Directions for this task: Make an exact copy of the records, with the pictures left out.

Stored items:
────────────────────────────────────────

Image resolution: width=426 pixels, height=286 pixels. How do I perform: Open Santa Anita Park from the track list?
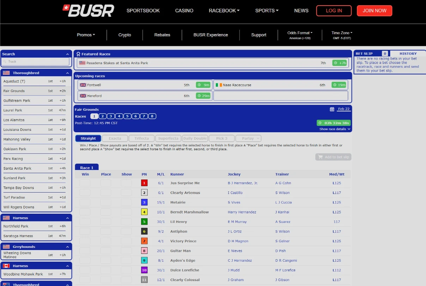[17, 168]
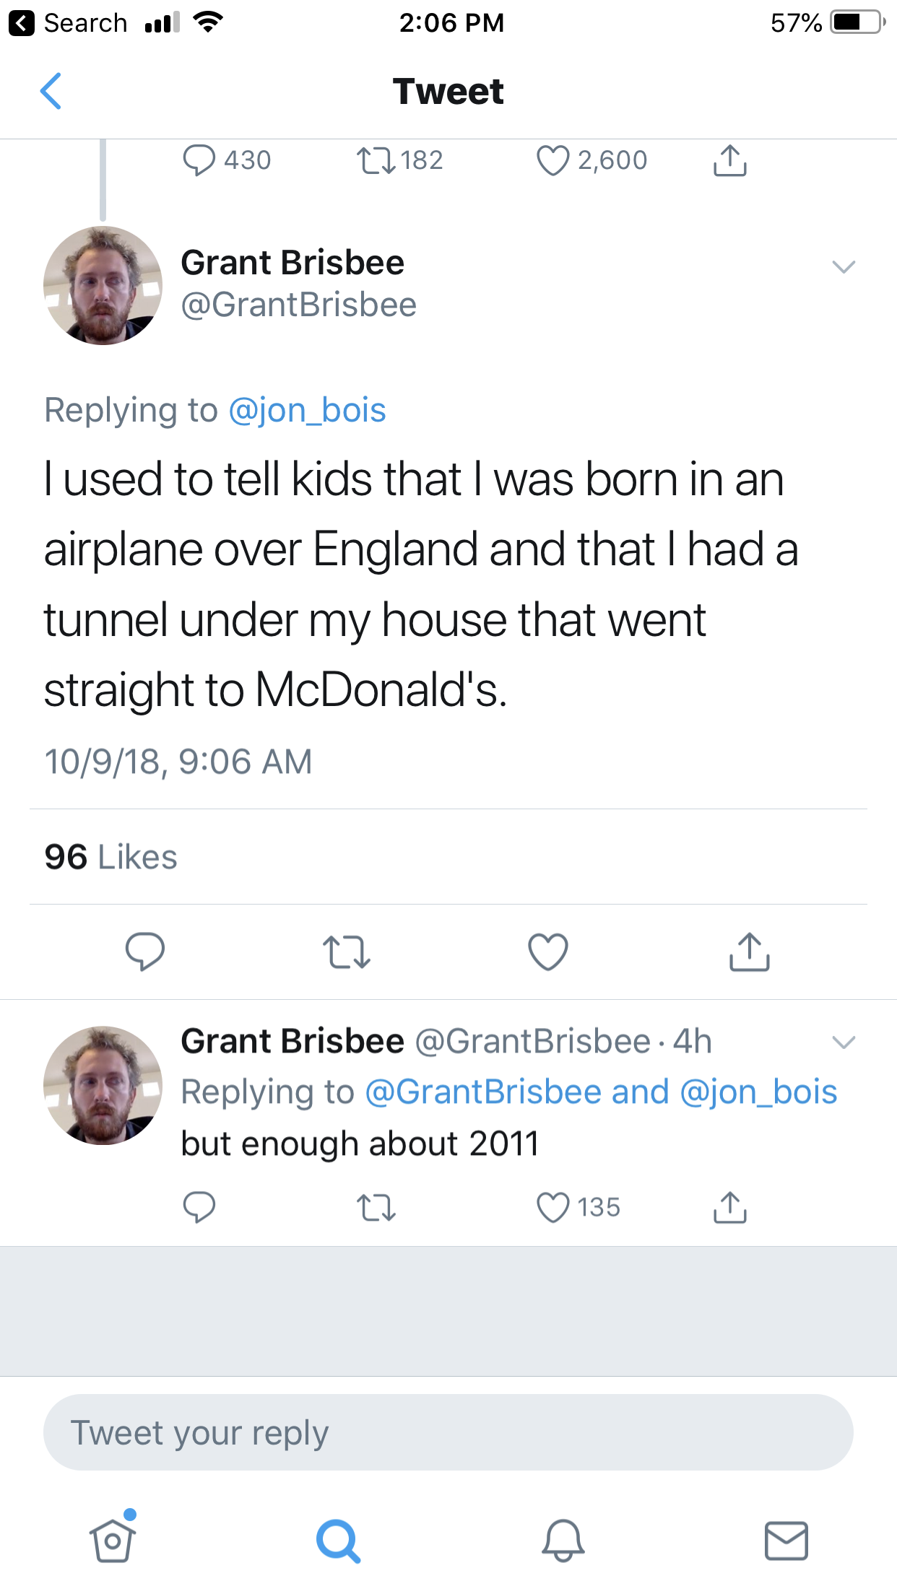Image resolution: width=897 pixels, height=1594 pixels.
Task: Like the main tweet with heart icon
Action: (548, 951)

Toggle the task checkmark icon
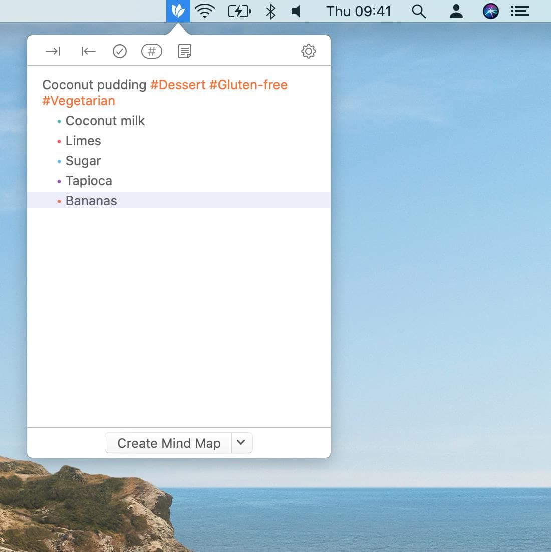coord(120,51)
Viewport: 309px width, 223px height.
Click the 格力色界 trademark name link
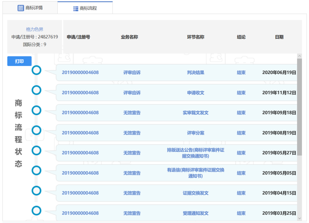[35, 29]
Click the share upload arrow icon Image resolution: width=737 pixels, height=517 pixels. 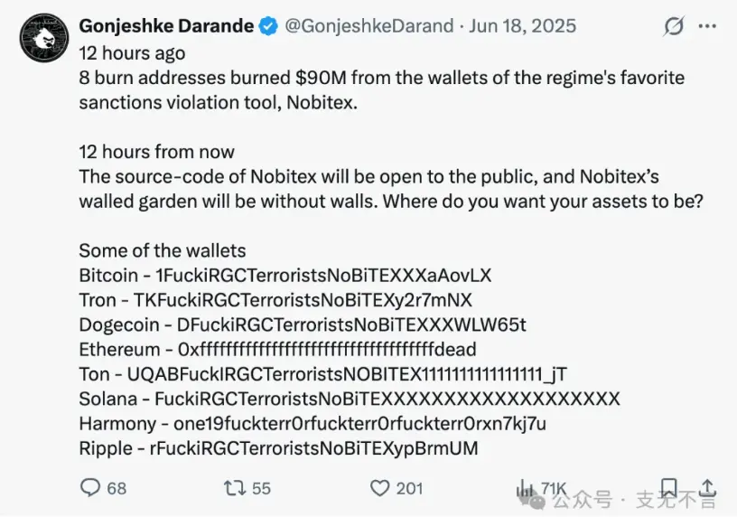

────────────────────────────────────────

Solved exercise:
Image resolution: width=426 pixels, height=286 pixels. How do I perform: Open Santa Anita Park from the track list?
[17, 168]
Image resolution: width=897 pixels, height=1594 pixels.
Task: Like the main tweet with heart icon
Action: (548, 951)

Toggle the task checkmark icon
coord(120,51)
Viewport: 309px width, 223px height.
Click the 格力色界 trademark name link
[35, 29]
Click the share upload arrow icon Image resolution: width=737 pixels, height=517 pixels. 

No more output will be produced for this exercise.